* _PROBLEM TO SOLVE_:
Write out the lines of the material below without any changes, starting at the line containing "Given: Click the Jul 14, '23 axis label" and ending at the last line of the material.

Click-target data

*-*-*

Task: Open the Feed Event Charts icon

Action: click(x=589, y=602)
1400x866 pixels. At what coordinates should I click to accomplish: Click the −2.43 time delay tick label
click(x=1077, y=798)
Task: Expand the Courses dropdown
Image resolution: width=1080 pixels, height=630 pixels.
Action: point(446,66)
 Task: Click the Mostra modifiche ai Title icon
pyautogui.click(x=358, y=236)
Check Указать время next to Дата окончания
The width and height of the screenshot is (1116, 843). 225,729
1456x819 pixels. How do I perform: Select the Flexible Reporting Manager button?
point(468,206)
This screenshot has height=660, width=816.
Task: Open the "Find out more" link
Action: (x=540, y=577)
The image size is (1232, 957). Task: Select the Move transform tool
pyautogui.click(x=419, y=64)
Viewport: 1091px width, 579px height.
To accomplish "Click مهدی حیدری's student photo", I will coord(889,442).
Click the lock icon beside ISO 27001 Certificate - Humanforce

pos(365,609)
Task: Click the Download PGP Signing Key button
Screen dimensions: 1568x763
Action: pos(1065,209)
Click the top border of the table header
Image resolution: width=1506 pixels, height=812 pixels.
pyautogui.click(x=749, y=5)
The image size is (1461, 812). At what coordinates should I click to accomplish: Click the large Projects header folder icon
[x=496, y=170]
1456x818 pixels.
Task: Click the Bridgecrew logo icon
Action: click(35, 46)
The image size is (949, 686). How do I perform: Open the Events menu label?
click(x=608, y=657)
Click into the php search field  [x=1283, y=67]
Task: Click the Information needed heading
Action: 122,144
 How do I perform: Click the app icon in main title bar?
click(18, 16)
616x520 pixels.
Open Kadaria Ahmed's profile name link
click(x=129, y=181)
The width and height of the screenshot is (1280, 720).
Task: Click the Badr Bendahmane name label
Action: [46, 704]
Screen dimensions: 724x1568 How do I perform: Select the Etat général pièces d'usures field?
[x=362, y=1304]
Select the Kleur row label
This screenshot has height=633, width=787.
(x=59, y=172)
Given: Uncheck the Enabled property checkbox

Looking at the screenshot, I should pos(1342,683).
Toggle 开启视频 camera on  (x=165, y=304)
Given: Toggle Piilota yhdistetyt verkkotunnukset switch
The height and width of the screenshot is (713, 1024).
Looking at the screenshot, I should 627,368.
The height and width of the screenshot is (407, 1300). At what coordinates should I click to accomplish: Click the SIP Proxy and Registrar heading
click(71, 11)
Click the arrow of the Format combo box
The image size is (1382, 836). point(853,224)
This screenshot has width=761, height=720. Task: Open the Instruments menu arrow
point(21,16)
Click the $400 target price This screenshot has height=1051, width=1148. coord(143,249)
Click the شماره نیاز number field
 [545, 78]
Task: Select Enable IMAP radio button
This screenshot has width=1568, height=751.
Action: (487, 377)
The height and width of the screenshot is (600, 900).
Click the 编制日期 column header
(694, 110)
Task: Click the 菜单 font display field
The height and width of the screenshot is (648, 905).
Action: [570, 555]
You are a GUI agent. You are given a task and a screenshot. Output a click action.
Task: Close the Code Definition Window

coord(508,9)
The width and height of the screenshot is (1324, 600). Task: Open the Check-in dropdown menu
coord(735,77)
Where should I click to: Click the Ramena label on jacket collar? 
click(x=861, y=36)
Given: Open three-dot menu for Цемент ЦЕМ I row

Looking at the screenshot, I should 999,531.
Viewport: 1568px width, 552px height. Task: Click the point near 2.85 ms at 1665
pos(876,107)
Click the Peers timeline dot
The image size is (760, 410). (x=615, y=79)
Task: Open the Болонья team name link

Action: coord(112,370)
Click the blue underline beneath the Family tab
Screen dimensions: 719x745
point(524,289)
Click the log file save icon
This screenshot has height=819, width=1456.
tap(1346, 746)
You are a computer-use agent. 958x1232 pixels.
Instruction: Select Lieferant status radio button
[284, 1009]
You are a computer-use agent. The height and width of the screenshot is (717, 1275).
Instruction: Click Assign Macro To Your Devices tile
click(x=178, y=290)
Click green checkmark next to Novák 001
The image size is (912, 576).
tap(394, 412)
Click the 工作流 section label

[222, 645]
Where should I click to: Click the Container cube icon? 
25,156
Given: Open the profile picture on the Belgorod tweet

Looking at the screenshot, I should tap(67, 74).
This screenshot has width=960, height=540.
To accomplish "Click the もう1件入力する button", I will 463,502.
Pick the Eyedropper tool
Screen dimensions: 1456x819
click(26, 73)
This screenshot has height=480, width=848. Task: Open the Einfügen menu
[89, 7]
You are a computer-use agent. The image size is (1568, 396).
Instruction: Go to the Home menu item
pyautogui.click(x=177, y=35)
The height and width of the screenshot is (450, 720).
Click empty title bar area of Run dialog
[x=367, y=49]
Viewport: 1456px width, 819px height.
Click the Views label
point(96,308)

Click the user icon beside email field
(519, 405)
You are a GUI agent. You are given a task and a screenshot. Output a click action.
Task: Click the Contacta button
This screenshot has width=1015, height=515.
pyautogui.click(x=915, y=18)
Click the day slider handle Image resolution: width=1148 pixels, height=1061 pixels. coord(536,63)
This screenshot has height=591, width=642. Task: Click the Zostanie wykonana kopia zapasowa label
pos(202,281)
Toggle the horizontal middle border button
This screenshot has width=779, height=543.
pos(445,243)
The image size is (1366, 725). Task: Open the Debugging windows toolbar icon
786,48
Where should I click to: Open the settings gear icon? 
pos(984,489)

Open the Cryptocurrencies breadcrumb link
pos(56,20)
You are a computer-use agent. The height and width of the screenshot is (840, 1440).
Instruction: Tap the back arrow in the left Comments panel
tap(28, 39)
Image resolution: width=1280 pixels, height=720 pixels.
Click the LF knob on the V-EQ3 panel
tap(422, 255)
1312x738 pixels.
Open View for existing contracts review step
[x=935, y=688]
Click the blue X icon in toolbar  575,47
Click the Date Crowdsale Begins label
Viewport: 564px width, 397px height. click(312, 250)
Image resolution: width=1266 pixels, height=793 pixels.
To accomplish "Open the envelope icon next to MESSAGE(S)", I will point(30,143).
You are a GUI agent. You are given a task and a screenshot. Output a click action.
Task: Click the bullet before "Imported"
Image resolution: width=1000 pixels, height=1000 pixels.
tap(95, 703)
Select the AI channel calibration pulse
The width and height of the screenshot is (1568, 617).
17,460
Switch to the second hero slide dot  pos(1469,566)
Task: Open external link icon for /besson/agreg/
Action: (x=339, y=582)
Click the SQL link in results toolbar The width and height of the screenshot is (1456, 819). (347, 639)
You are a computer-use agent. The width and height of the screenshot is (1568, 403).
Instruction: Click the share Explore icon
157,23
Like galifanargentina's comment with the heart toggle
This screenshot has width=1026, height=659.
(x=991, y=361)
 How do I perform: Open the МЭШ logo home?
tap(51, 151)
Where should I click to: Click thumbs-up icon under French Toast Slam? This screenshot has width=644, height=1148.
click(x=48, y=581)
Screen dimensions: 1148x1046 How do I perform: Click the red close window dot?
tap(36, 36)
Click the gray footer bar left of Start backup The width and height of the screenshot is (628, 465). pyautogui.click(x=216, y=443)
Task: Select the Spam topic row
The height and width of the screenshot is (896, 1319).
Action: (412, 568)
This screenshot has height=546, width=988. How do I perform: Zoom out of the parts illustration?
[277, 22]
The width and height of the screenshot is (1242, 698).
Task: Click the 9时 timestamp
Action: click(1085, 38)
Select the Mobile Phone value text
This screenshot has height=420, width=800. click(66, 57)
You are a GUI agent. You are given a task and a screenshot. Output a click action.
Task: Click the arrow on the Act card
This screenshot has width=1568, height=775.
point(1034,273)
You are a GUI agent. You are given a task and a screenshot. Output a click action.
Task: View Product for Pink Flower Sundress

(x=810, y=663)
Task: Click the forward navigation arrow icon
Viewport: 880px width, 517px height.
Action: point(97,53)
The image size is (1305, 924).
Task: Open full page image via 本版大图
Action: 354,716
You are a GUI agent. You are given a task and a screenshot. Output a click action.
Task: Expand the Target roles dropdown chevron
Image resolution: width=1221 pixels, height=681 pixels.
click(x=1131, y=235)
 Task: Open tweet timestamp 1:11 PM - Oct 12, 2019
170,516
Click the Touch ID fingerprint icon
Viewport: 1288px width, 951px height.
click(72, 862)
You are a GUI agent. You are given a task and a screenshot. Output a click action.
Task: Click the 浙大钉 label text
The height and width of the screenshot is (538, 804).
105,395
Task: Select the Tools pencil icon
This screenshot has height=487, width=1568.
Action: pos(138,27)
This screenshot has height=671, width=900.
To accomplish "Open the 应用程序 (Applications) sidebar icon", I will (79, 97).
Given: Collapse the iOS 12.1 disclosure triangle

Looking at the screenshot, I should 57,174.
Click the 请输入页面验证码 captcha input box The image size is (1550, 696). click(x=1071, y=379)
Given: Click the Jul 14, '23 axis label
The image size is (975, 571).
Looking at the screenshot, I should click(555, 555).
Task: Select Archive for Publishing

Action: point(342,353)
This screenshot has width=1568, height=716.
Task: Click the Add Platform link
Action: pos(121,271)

*-*-*

* _RESULT OF THE TASK_:
Given: Click the Jul 14, '23 axis label
The image size is (975, 571).
Looking at the screenshot, I should click(555, 555).
Task: Select Archive for Publishing

Action: point(342,353)
This screenshot has width=1568, height=716.
Task: Click the Add Platform link
Action: pos(121,271)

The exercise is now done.